4NQO诱发小鼠口腔癌淋巴道高转移模型播散细胞与转移关系的研究

Many research evidence increasingly indicates that single tumor cells spread to distant sites much earlier than previously believed. Single tumor cells start to spread much earlier than expected and form single-cell metastases. Such single-cell metastases remain dormant for long periods of time. We developed a 4-nitroquinoline-1-oxide (4NQO)-treated mouse model of oral squamous cell carcinoma that displayed both high-incident rates of primary cancer and spontaneous lymph node metastasis and long time intervals（at least 8 weeks）between primary and metastasis tumor, which mimic human 'tumor dormancy' perfectly. We also found disseminated tumor cell（DTC）in very early stage of oral cancer. In this rearch, the presence of DTC in bone marrow and metastatic tumor in the enlarged lymph nodes will be confirmed via the detection of tumor infiltration by cytokeratin(CK) positivity by immunostaining and the isolation of tumor cells by laser capture microdissection technology, at precancerous, primary tumor, and lymph node metastasis stage, respectively.
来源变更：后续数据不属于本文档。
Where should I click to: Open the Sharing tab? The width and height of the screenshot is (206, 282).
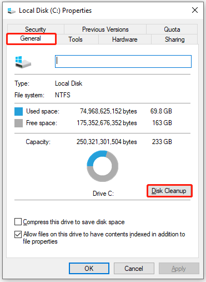point(174,39)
After whole-genome amplified DNA，check point gene detection by PCR and Genome-wide detection by single-nucleotide polymorphism array, the biological age and genetically change of the primary tumor, DTC, normal tissue, and metastasis cells will be compared to confirm the origin of DTC, and the evolutionary relationship between each other. All these will further confirm the evidence of tumor cell parallel evolution, early dissemination but late metastasis, and the lymph node metastasis origin from early or late stage DTC. Besides, we will explore and evaluate the unique gene mutation of lymph node metastasis by SNP data analysis.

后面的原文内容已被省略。